Cómo hacer el Smith Elevated Split Squat
- 1Set the Smith machine bar to shoulder height and load it with your working weight.
- 2Position a flat bench or sturdy box about two feet behind the bar.
- 3Step under the bar, rest it across your upper traps, and unrack it by rotating the safeties.
- 4Walk forward until there is enough space for a full lunge stride, then place the top of your rear foot on the bench behind you.
- 5Position your front foot far enough forward so that when you squat down your shin stays roughly vertical and your knee does not travel far past your toes.
- 6Lower your hips straight down by bending the front knee and hip, keeping your torso upright and your core braced.
- 7Descend until your rear knee approaches but does not touch the floor, or until your front thigh is roughly parallel to the ground.
- 8Drive through your front heel and mid-foot to extend the knee and hip and return to the starting position.
- 9Complete all reps on that leg, then re-rack the bar, switch legs, and repeat.
Consejos de técnica
- Keep your torso tall throughout the movement — leaning forward excessively shifts load off the quad and onto the lower back.
- Brace your core before each rep and maintain that tension all the way to the top to protect your spine under load.
- Descend at a controlled pace (2–3 seconds down) to maximize time under tension and reduce the risk of losing balance.
- If your front knee drifts inward, reduce the weight and focus on driving the knee out in line with your second toe.
- Start lighter than you expect to need — the elevated rear foot creates a significant stability challenge even with a light bar.
Errores comunes
- Placing the front foot too close to the bar, which forces the shin to travel far forward and loads the knee excessively rather than the quad and glute.
- Letting the torso collapse forward at the bottom, which reduces quad engagement and puts unnecessary stress on the lower back.
- Resting too much weight on the rear foot instead of treating it as a balance anchor only — the rear foot should bear minimal load.
- Rushing the descent, which sacrifices control and can cause the rear knee to slam into the floor.
- Using the same weight as a standard barbell split squat before building stability — the Smith machine guides the bar but the single-leg demand is still high.
Preguntas frecuentes
What muscles does the Smith Elevated Split Squat work?
It primarily targets the quadriceps of the front leg.
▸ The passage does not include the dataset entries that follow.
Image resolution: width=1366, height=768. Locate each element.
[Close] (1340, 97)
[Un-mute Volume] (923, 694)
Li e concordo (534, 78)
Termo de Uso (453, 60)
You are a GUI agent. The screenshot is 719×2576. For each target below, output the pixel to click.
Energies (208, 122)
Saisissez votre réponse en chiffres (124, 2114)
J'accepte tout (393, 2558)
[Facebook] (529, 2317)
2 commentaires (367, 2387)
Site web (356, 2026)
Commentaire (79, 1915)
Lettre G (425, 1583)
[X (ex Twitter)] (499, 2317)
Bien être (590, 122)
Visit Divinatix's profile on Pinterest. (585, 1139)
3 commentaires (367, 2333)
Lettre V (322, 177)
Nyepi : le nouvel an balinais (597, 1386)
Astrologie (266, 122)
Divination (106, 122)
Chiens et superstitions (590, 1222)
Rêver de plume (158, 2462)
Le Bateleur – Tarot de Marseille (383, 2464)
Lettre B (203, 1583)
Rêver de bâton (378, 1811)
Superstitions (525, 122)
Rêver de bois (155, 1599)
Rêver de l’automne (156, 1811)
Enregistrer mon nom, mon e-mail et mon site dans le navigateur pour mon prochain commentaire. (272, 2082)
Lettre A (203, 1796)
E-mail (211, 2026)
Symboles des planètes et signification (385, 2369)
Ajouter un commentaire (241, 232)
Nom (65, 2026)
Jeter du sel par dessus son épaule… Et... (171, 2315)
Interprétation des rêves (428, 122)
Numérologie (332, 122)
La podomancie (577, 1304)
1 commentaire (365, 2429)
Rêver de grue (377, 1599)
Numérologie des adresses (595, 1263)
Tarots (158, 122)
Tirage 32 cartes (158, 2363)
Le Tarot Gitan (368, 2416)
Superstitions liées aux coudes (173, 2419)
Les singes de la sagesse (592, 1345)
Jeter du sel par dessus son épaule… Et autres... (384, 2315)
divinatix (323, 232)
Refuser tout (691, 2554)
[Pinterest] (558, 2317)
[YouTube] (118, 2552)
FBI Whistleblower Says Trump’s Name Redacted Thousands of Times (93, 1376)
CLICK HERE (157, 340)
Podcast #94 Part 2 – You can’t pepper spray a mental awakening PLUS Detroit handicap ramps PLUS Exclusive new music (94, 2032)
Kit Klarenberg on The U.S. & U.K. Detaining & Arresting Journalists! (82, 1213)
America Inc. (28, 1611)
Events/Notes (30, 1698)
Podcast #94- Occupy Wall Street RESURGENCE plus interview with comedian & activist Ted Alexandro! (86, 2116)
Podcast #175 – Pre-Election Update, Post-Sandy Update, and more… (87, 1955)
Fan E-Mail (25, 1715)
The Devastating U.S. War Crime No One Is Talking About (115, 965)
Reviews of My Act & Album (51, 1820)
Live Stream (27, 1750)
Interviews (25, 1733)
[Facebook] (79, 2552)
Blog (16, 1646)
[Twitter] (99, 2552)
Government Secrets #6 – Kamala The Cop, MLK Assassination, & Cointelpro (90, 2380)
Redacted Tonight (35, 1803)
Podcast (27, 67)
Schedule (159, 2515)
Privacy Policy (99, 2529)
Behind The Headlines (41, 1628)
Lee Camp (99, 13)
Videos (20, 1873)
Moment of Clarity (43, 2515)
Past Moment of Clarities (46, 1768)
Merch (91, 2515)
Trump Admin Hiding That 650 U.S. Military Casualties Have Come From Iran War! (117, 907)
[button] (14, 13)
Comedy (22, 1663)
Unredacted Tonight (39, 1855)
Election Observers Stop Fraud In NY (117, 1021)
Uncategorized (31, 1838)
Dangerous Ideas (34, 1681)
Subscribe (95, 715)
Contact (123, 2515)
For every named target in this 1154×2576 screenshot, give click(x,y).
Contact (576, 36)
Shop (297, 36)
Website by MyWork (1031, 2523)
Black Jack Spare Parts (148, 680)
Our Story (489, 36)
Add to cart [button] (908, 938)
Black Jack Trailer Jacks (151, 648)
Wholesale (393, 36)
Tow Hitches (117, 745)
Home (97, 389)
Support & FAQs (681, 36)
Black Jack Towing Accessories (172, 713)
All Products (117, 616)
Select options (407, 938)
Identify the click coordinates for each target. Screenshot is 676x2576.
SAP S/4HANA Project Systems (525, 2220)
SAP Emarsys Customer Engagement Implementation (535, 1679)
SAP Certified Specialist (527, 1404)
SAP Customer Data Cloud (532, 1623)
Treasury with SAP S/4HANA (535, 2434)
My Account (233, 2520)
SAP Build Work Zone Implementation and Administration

The glutes and hamstrings act as strong assistors, and the hip flexor of the rear leg is stretched under load at the bottom of the movement.
How high should the rear foot be elevated?
A standard flat bench (roughly 16–18 inches) is the most common height. Higher elevation increases the range of motion and the stretch on the rear hip flexor, but it also demands more hip flexibility — start lower if you feel discomfort in the rear hip.
Is the Smith Elevated Split Squat better than the free-weight Bulgarian split squat?
Neither is strictly better. The Smith machine constrains the bar to a fixed vertical path, which reduces balance demand and can let you focus more on loading the leg. However, it also prevents the natural slight forward lean some lifters use. Both are effective; the best choice depends on your equipment, goals, and mobility.
How far forward should my front foot be?
Far enough that at the bottom of the squat your shin is close to vertical and your front knee is roughly over or just behind your toes. If your heel rises off the floor or your knee shoots past your toes, step out a bit further.
Can I do this exercise to build glutes, or is it mainly for quads?
Both. The quads dominate the movement, but the glutes work hard to extend the hip, especially at the bottom. If glute emphasis is your goal, allow a slight forward lean of the torso and focus on pressing the hip forward at the top of each rep.